After locating the line containing "Instruction: Click the" in the entries below, please write out that line and the rest through the end exactly. Omit pictures.

(Listed entries begins)

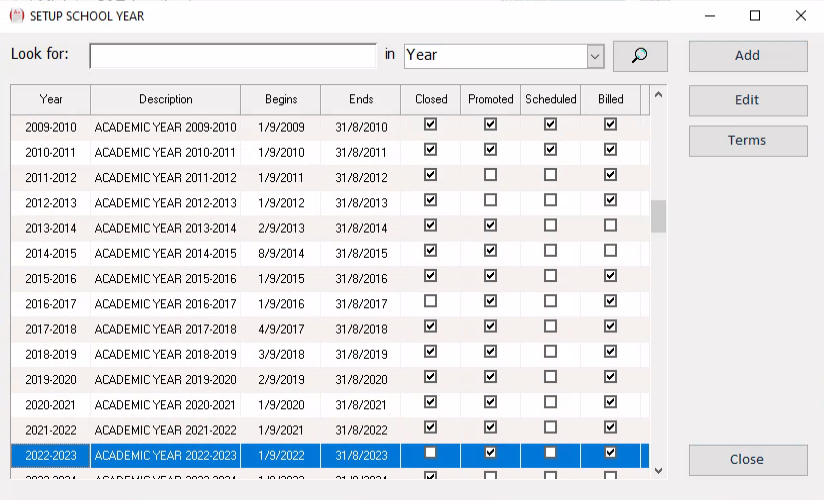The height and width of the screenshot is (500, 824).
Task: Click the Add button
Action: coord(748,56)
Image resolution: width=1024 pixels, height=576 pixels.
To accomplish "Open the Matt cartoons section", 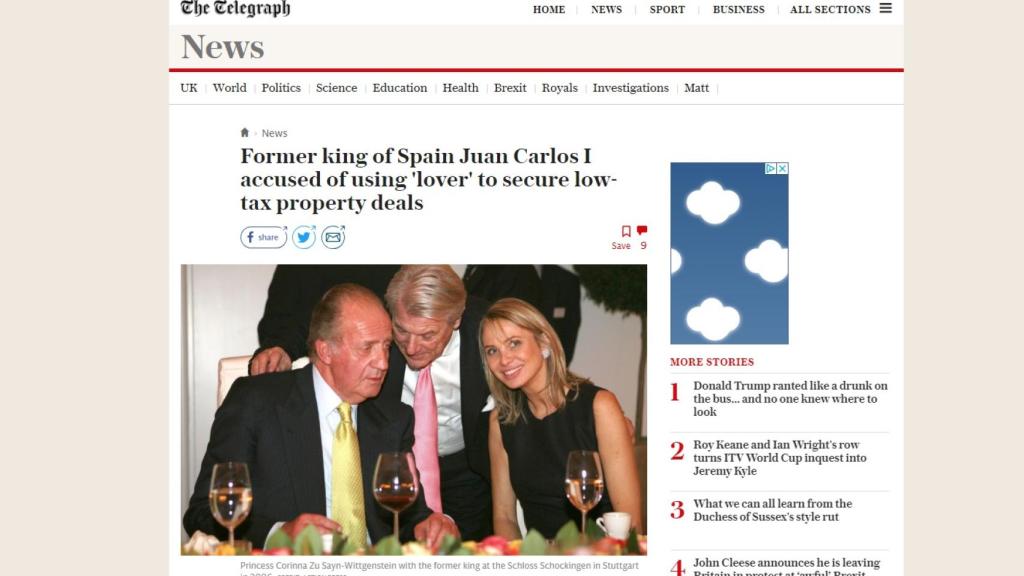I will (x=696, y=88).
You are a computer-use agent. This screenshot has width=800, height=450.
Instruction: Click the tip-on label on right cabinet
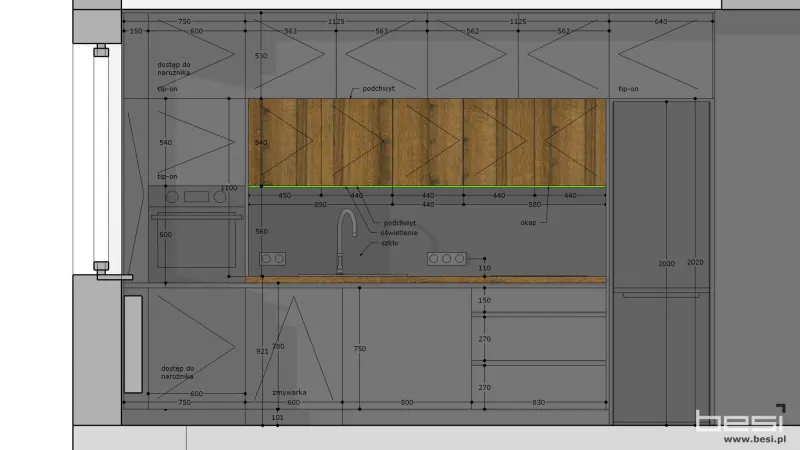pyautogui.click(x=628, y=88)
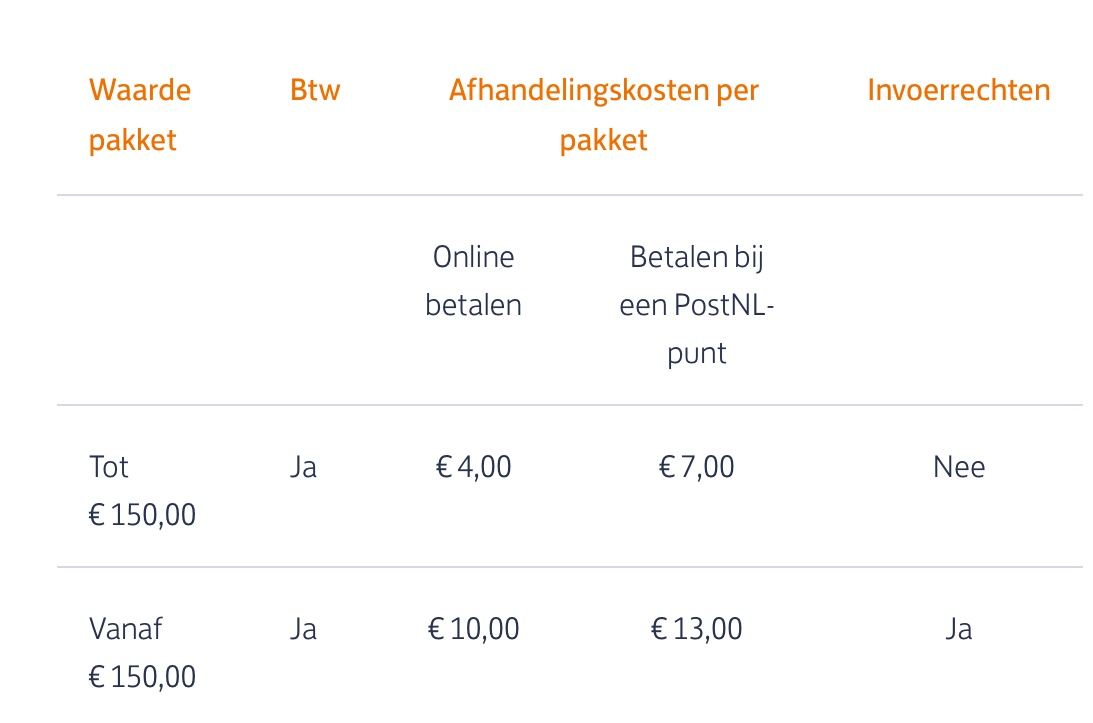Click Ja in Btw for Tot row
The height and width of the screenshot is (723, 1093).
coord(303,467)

(Listed entries ends)

Answer to the problem
Instruction: Click the tip-on label on right cabinet
pyautogui.click(x=628, y=88)
Click Ja in Btw for Tot row
The height and width of the screenshot is (723, 1093).
coord(303,467)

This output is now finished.